Welcome to our dedicated page for Healthcare Triangle SEC filings (Ticker: HCTI), a comprehensive resource for investors and traders seeking official regulatory documents including 10-K annual reports, 10-Q quarterly earnings, 8-K material events, and insider trading forms.
Trying to decode how Healthcare Triangle Inc turns HIPAA-bound cloud projects into revenue streams can feel like reading two rulebooks at once—technology and healthcare regulation. Each Healthcare Triangle annual report 10-K simplified still packs intricate notes on SaaS revenue recognition, cybersecurity liability, and customer concentration. Stock Titan’s AI-powered summaries filter the noise, so when you ask, “How do I understand Healthcare Triangle SEC documents with AI?” the answers surface in seconds.
Need the numbers fast? Our platform delivers every Healthcare Triangle quarterly earnings report 10-Q filing as soon as it hits EDGAR, alongside plain-English highlights of segment performance and backlog trends. Real-time alerts flag Healthcare Triangle insider trading Form 4 transactions, giving you instant visibility into executive sentiment. Whether you search for “Healthcare Triangle Form 4 insider transactions real-time,” “Healthcare Triangle proxy statement executive compensation,” or “Healthcare Triangle 8-K material events explained,” you’ll find the document plus an AI digest that points you directly to revenue guidance, risk factors, or management commentary.
The coverage goes further than dates and PDFs. Compare insider buying patterns with operational milestones, trace R&D outlays across filings, or bookmark disclosures on data-privacy litigation. From Healthcare Triangle earnings report filing analysis to monitoring Healthcare Triangle executive stock transactions Form 4, every filing type—10-K, 10-Q, 8-K, DEF 14A—sits in one place with expert analysis, AI-powered summaries, and continuous updates. Complex filings made clear so you can focus on timely decisions, not page counts.
Healthcare Triangle, Inc. ("HCTI") filed an 8-K announcing the completed acquisition of mental-health and hospital-information-system (HIS) assets from Niyama Healthcare, Inc. and the seller’s 100 % equity stake in Ezovion Solutions Private Limited.
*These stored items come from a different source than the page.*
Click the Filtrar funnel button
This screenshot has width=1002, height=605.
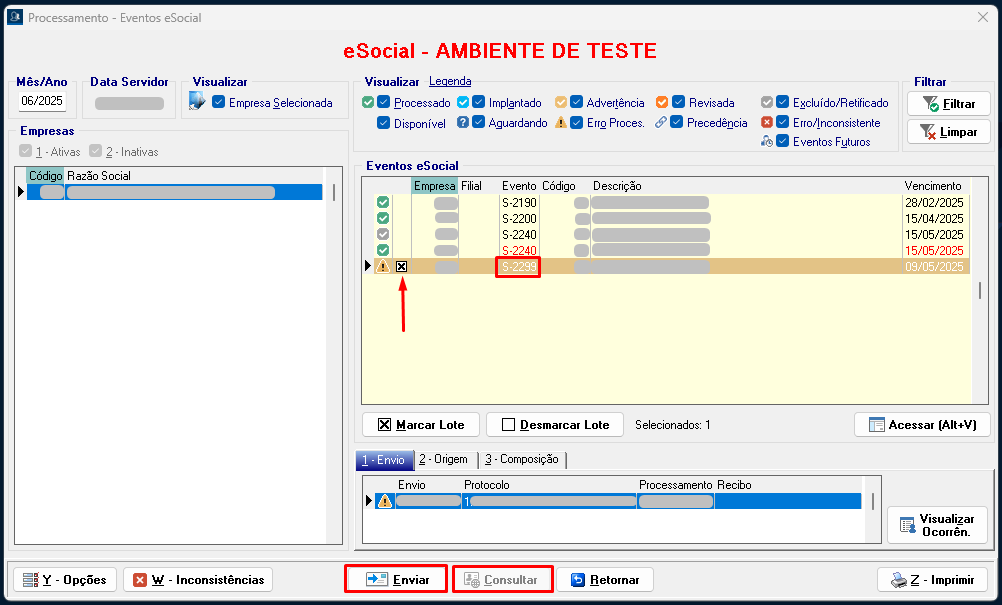948,103
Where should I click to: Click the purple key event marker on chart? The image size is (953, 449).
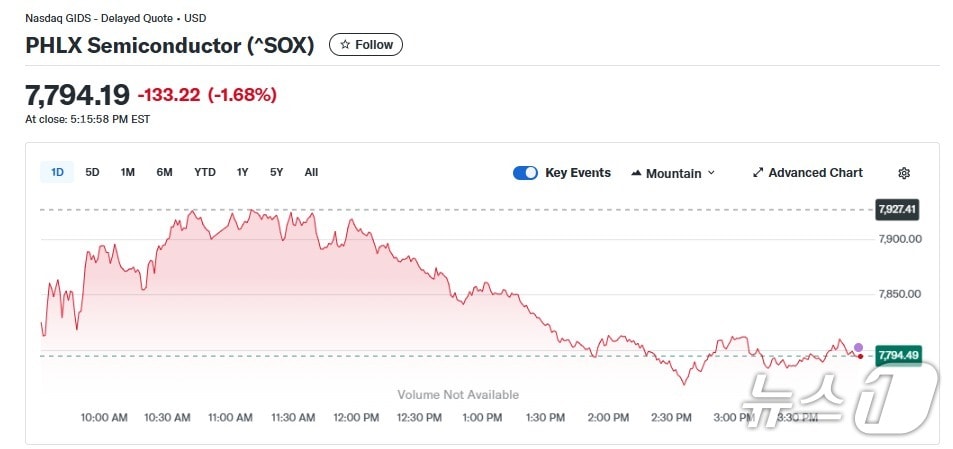(858, 347)
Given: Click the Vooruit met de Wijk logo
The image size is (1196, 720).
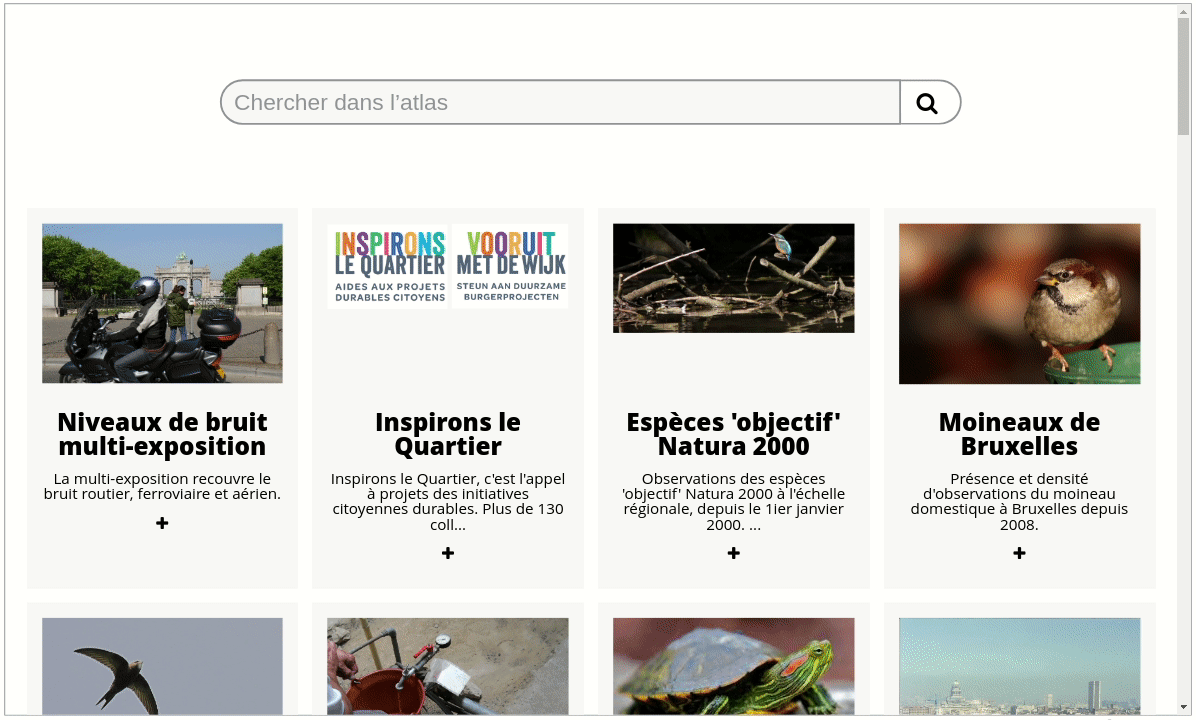Looking at the screenshot, I should pos(510,266).
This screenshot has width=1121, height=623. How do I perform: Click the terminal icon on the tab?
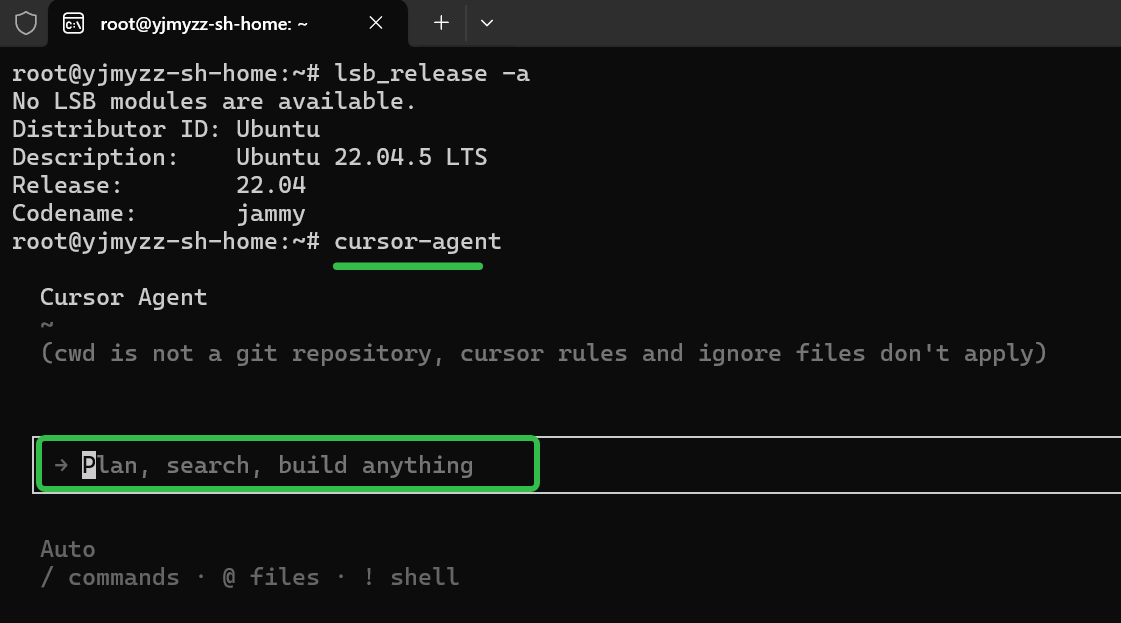73,23
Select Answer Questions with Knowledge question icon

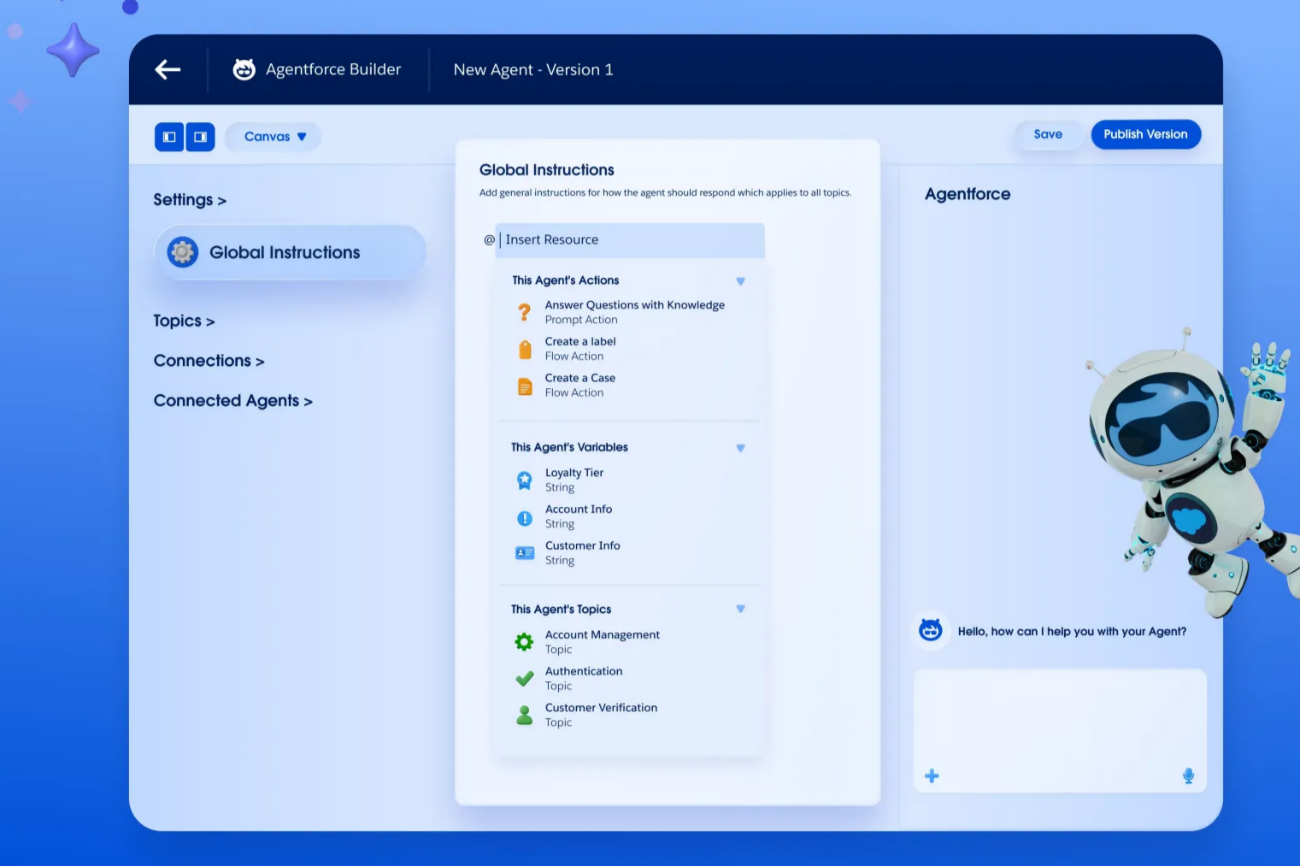[524, 312]
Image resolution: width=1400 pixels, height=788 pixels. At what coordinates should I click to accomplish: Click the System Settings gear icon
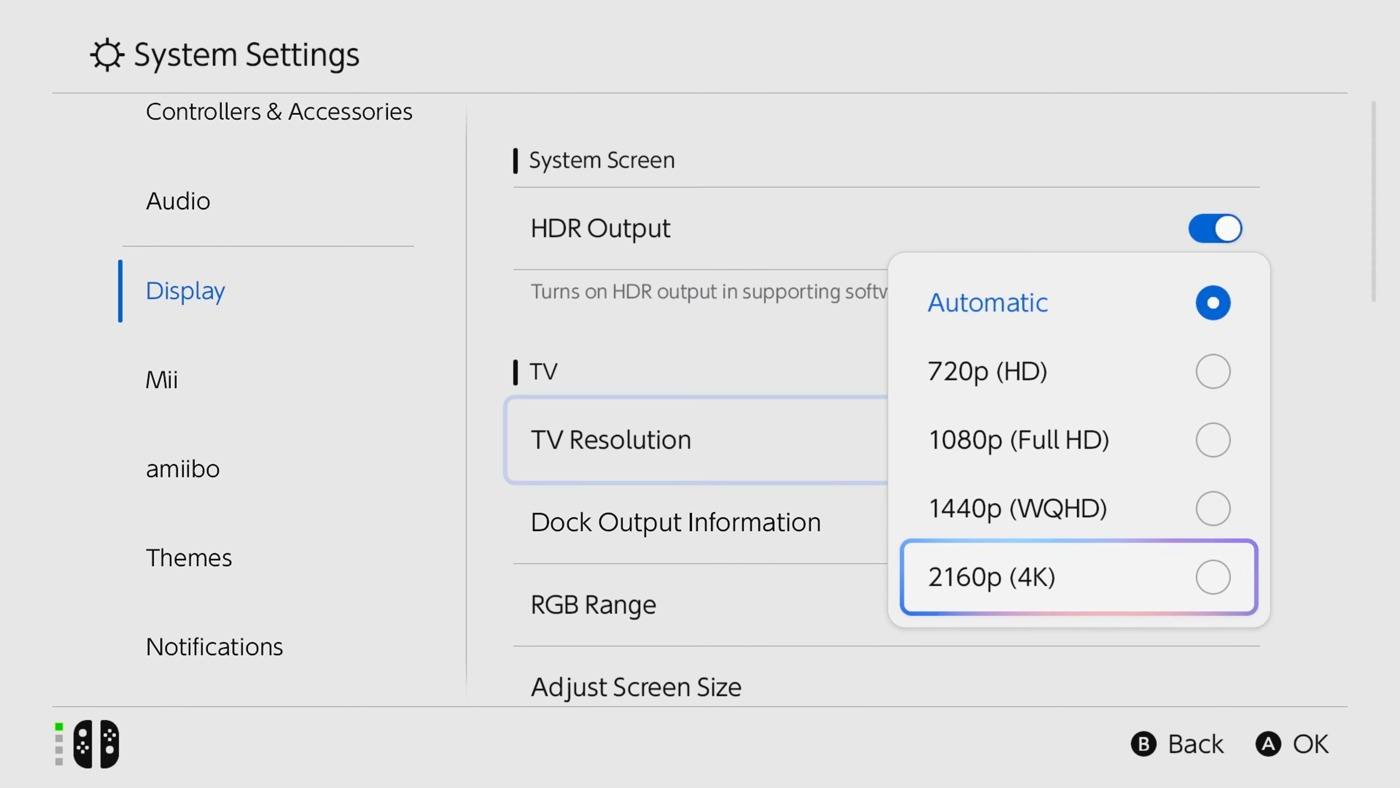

The transaction closed on 16 June 2025 and is structured as an asset and stock purchase, with all liabilities of the seller excluded.
Purchase Price – US $5.7 million: (1) US $1.5 million cash (US $1.2 million paid at close; US $0.3 million payable within 120 days or upon satisfaction of withholding requirements); (2) approximately 345.4 million restricted HCTI shares, calculated as US $3.0 million divided by US $0.00868 per share, issued at closing; (3) up to US $1.2 million in earn-out payments tied to first-year performance metrics to be finalized within 90 days.
Assets acquired: all software IP, customer contracts, permits/licences and business records relating to the seller’s mental-health and HIS technology operations across India, South-East Asia and Europe, plus the full equity interest in Ezovion Solutions Private Limited, an HIS SaaS provider headquartered in Chennai, India.
Key contractual protections: the seller will continue operating support services (revenue collection, payroll) through 15 August 2025 and must remit all post-closing revenues to HCTI under a defined schedule. Comprehensive indemnities protect HCTI from breaches of representations, covenants, or pre-closing liabilities. A two-year non-disclosure covenant is in place.
Accounting & reporting: the acquisition is treated as a business combination. Any required financial statements and pro-forma information will be filed within 71 days by amendment. The equity issued represents a material increase to HCTI’s outstanding share count and will be unregistered, reported under Item 3.02.
Strategic rationale: the deal expands HCTI’s cloud-based healthcare portfolio into fast-growing emerging markets and adds complementary SaaS IP. Excluding liabilities and obtaining seller support lowers integration risk, while the earn-out aligns payment with post-acquisition performance.
Forward-looking statements warning and safe-harbor language were included. A related press release (Exhibit 99.1) was furnished but not deemed “filed” under the Exchange Act.